■ **Exercise data**
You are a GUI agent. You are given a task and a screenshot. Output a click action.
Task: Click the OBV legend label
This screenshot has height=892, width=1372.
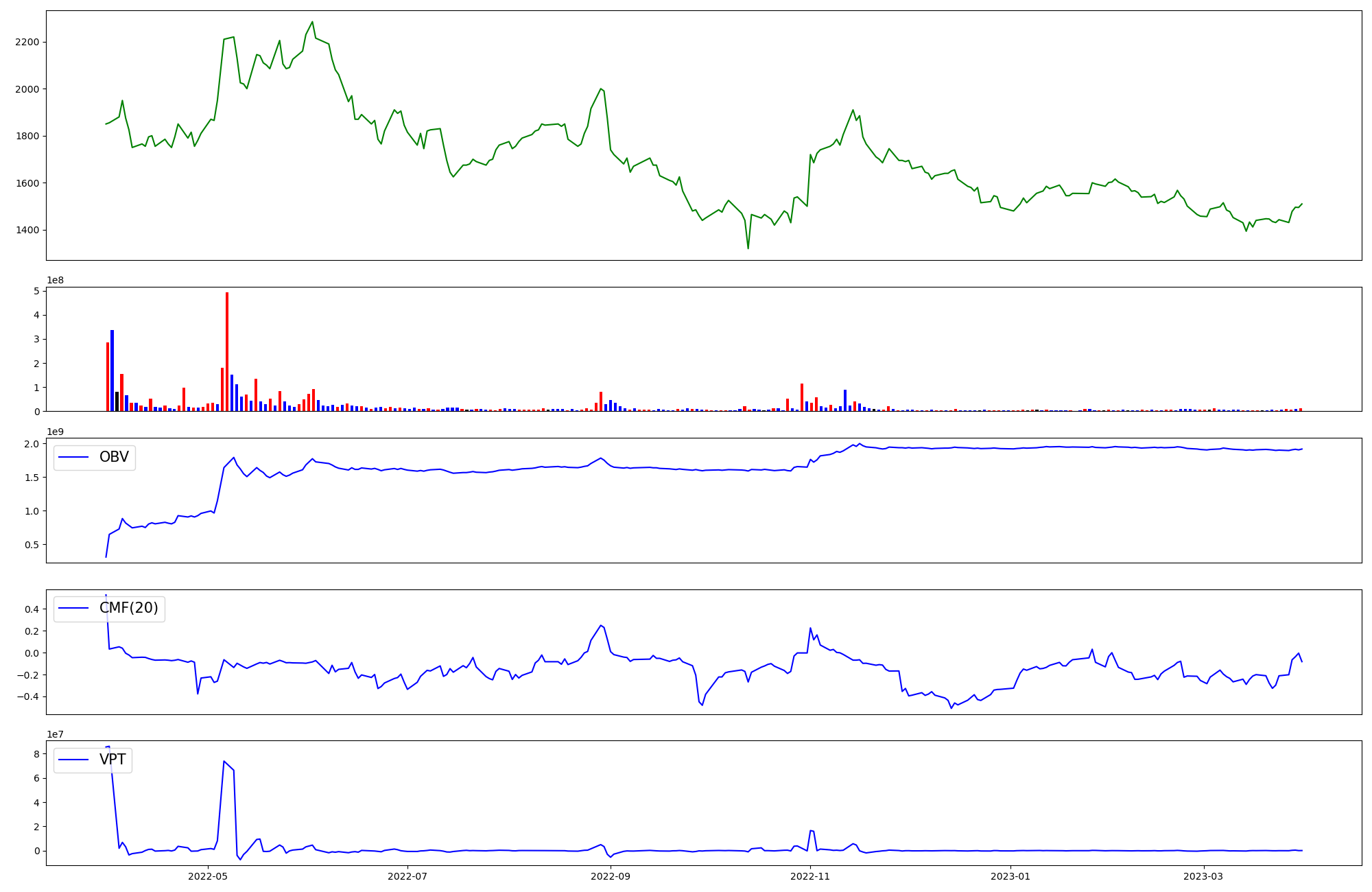pyautogui.click(x=114, y=457)
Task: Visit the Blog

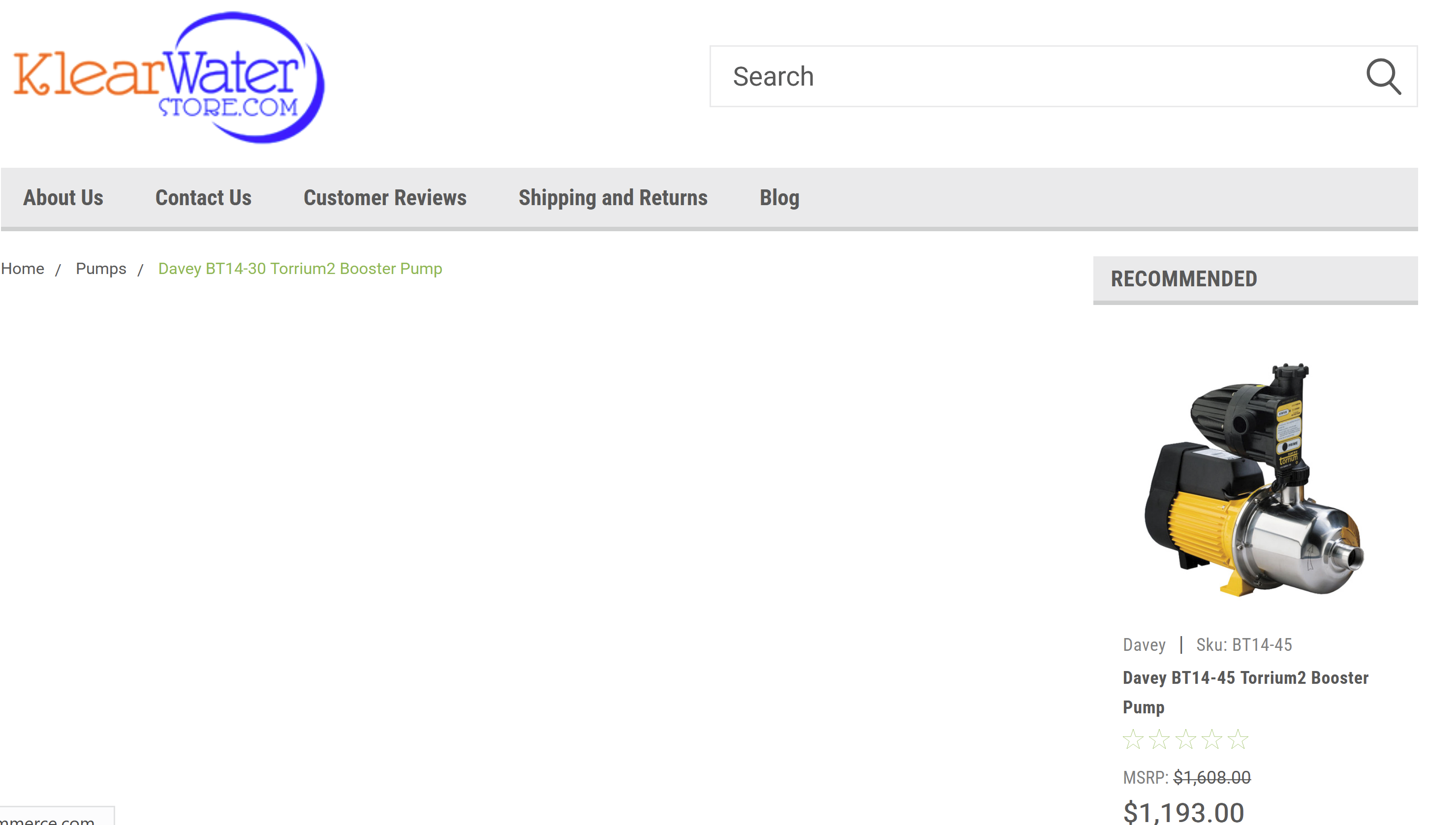Action: coord(779,198)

■ **Try it**
Beginning with the line that contains "This screenshot has height=892, width=1372." and ending with the last line of the entries above, repeat each line exactly, but not the pictures.

■ **Response box**
This screenshot has height=892, width=1372.
pyautogui.click(x=114, y=457)
Task: Visit the Blog

Action: coord(779,198)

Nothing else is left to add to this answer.